Lettre à Guy Ropartz, février 1889

Mercredi soir

Cher ami, (j’avais mis Monsieur, gaga! gaga!)

Tonnerre de Dieu! oui, mon cher, tonnerre de Dieu! Je suis dans la même impasse que vous, je suis comme un fiacre dans la rue Richelieu; est-ce que je lâche pour cela? Comment, vous trouvez un superbe sujet, le développement scénique et musical du Sonnet d’Armor, avec un cadre plus grand, la mer, et vous vous arrêtez parce que vous n’êtes pas satisfait d’une malheureuse scène, et vous mettez dans vos paysages bretons un morceau qui n’était pas un paysage breton. Ropartz, cher ami, où puiserions-nous notre orgueil d’artiste, si nous n’avions qu’à prendre la plume et à noircir du papier. Palissons, vomissons, maigrissons, crevons, mais ne reculons jamais devant l’obstacle. Le jour où nous reculons, nous sommes foutus. Une seule lâcheté appelle mille autres lâchetés, nous ne faisons plus que ce qui nous paraît facile à faire, c’est à dire des ordures, et alors nous roulons sur les degrés d’une immense échelle dont les barreaux sont le public, enchanté de flatter celui qu’il comprend si bien et de le porter et de le soutenir jusqu’à ce qu’il tombe dans le monument qui soutient l’échelle : l’Institut, la boîte où les talents sont brevetés. Tonnerre de Dieu! Flanquez votre histoire mélancolique dans les cartons, mais ne la lâchez pas!

Le ton de votre lettre m’indique que vous n’allez plus moisir bien longtemps chez les barbares d’outre-baltique. Tant mieux, il y a si longtemps que je n’ai pas eu avec vous une de ces petites entrevues où on se dit autre chose que des inutilités. (…)

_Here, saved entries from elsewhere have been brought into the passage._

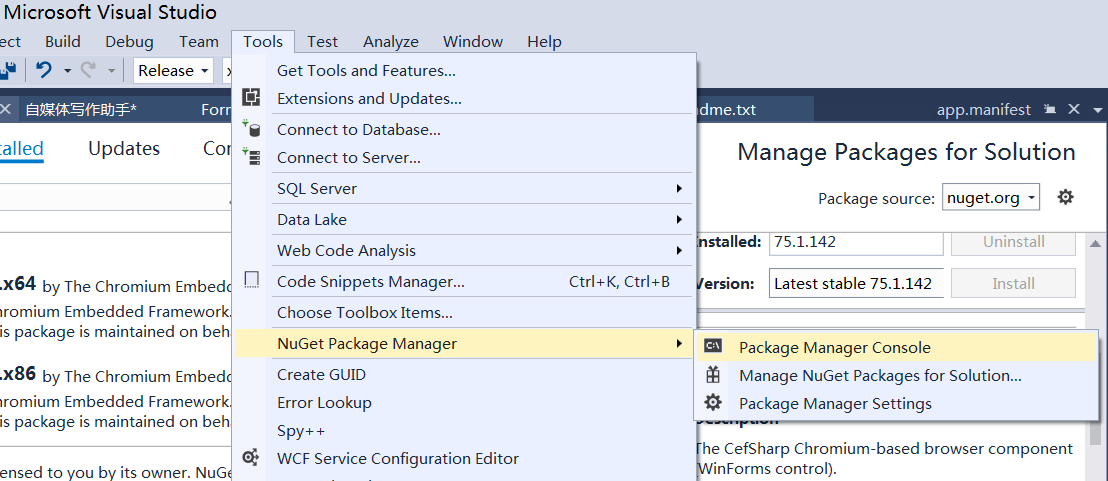Image resolution: width=1108 pixels, height=481 pixels.
Task: Click the Uninstall button
Action: (x=1013, y=242)
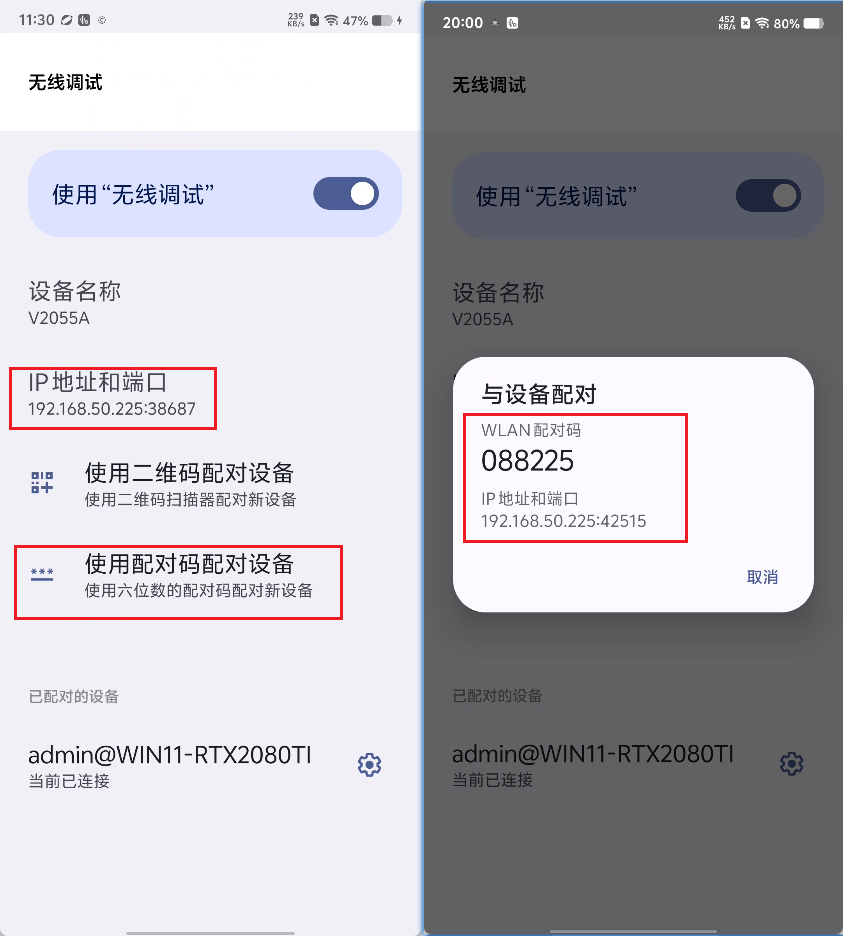Tap 设备名称 V2055A entry on left
The width and height of the screenshot is (843, 936).
(75, 304)
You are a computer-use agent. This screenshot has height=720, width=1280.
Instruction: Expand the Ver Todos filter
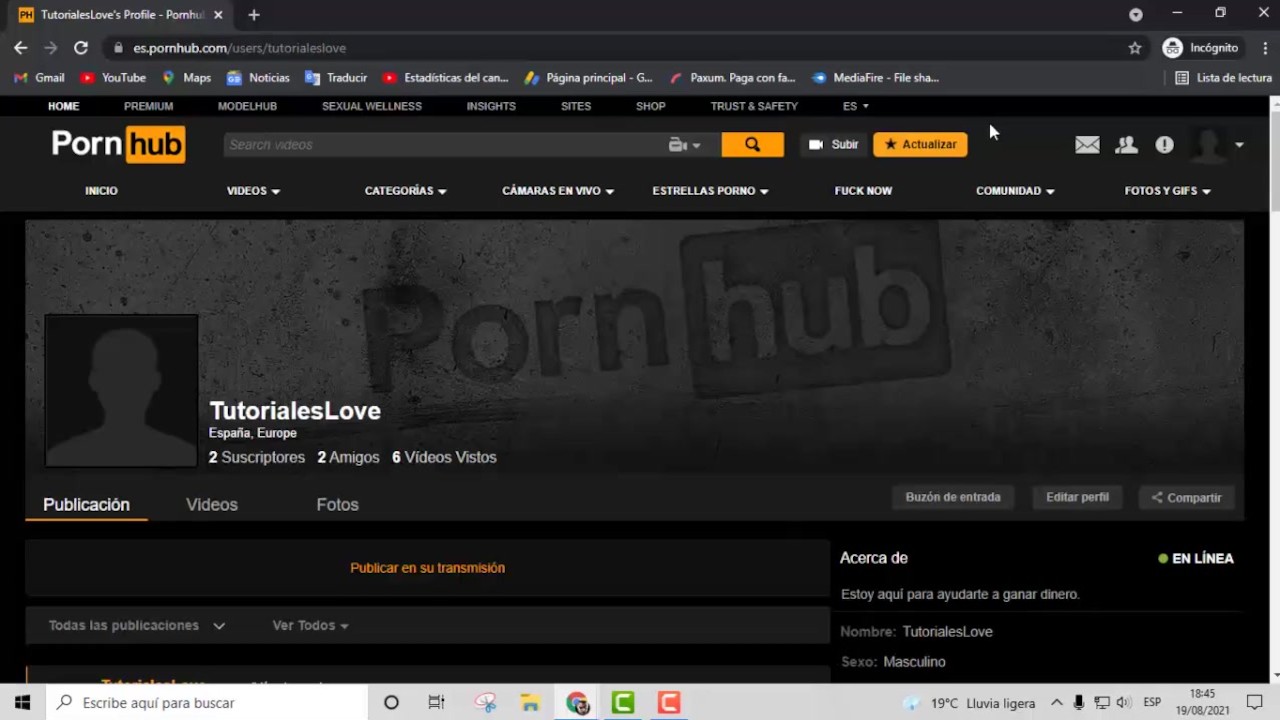pos(310,626)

Je fais de la fugue, de la fugue et encore de la fugue; mes développements sont bêtes, mes contre-sujets foireux, mes contrepoints maladifs. Bref je suis dans un spleen à découper au couteau, comme les brouillards londoniens. Mais je m’obstine, et quand quelque chose ne va pas, je le recommence plutôt dix fois. Je claquerai ou je vaincrai, à moins que je n’aie rien dans les intestins, ce qui est encore possible. Doute de soi-même. Effroyable. A vous.